Problem: Quote the listing below in its entirety, omitting every image.
(Task data Opens)
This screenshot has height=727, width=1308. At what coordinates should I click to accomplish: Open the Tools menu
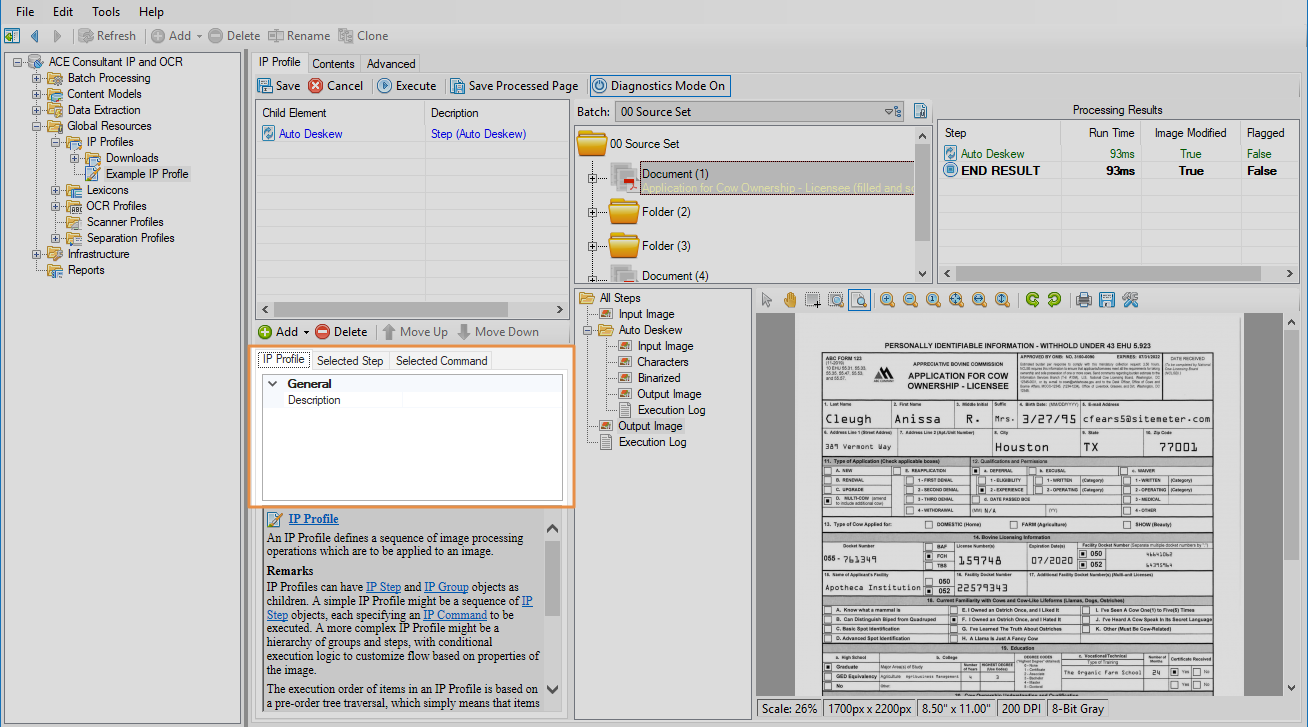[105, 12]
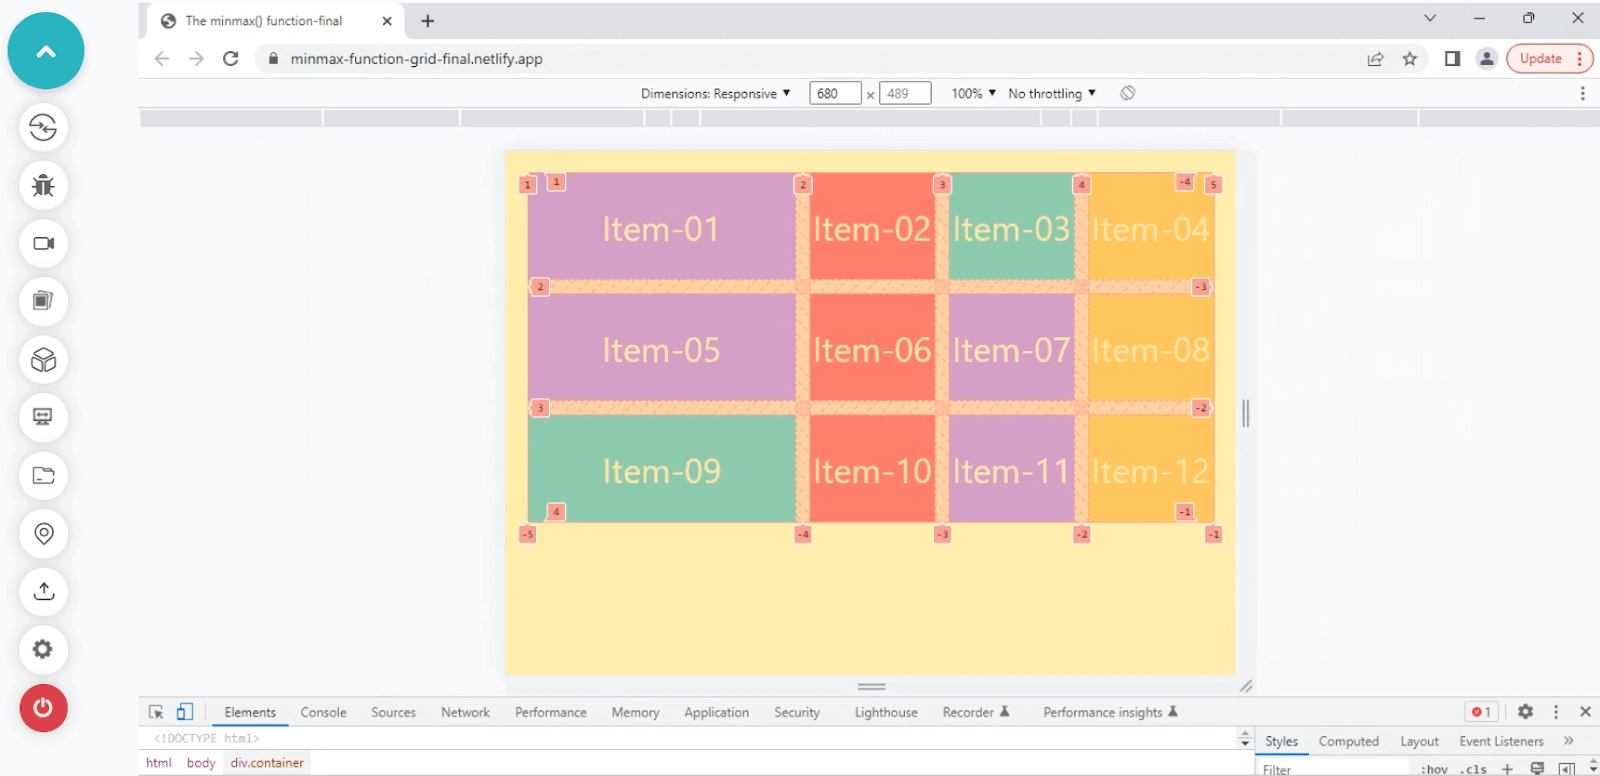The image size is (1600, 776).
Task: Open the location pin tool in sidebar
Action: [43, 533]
(Task data Closes)
Response below:
This screenshot has height=727, width=1308. At what coordinates should I click to accomplish: Open the Tools menu
[105, 12]
The image size is (1600, 776).
Task: Open the location pin tool in sidebar
Action: [43, 533]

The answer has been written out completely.